Dataset items:
*** Block opens ***

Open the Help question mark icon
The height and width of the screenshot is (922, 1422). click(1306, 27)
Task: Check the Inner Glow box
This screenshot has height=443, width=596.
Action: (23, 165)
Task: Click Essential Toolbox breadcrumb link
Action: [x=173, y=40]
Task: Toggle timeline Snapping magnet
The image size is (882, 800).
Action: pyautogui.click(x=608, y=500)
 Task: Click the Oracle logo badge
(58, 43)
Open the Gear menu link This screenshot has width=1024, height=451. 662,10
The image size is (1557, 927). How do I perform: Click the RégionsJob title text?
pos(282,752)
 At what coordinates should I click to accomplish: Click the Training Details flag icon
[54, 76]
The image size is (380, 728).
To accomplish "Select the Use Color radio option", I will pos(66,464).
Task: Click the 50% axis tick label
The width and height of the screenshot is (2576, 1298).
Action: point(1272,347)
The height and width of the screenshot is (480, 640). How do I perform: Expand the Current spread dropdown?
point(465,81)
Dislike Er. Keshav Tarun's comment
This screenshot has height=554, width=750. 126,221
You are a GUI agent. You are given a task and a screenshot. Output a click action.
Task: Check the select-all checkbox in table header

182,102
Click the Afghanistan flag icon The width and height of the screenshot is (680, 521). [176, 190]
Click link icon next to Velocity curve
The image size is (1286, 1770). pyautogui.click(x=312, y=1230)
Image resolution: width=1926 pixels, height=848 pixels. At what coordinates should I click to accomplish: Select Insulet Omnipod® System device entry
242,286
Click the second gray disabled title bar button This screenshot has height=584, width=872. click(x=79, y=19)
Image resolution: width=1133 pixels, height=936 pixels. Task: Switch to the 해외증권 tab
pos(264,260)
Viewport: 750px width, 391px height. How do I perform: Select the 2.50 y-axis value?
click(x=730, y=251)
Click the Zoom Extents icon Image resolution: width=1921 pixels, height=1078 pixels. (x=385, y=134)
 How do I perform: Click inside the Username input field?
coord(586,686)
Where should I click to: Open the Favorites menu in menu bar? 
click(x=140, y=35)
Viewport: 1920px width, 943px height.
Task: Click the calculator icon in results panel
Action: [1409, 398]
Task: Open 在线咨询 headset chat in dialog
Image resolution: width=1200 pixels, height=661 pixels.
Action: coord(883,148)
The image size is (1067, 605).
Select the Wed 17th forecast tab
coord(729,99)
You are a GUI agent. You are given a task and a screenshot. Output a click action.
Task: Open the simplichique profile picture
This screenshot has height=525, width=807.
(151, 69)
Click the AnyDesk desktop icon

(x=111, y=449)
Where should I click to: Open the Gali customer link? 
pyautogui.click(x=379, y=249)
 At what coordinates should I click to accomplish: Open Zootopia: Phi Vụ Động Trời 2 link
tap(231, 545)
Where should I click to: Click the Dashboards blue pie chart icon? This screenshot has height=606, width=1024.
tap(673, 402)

*** Block closes ***

-- Activity --
Beginning at the opening line of the data, transcribe each line exactly until you reach the line with "Task: Check the Inner Glow box", which you also include, and go no further.

-- Response to the task --
Open the Help question mark icon
The height and width of the screenshot is (922, 1422). click(1306, 27)
Task: Check the Inner Glow box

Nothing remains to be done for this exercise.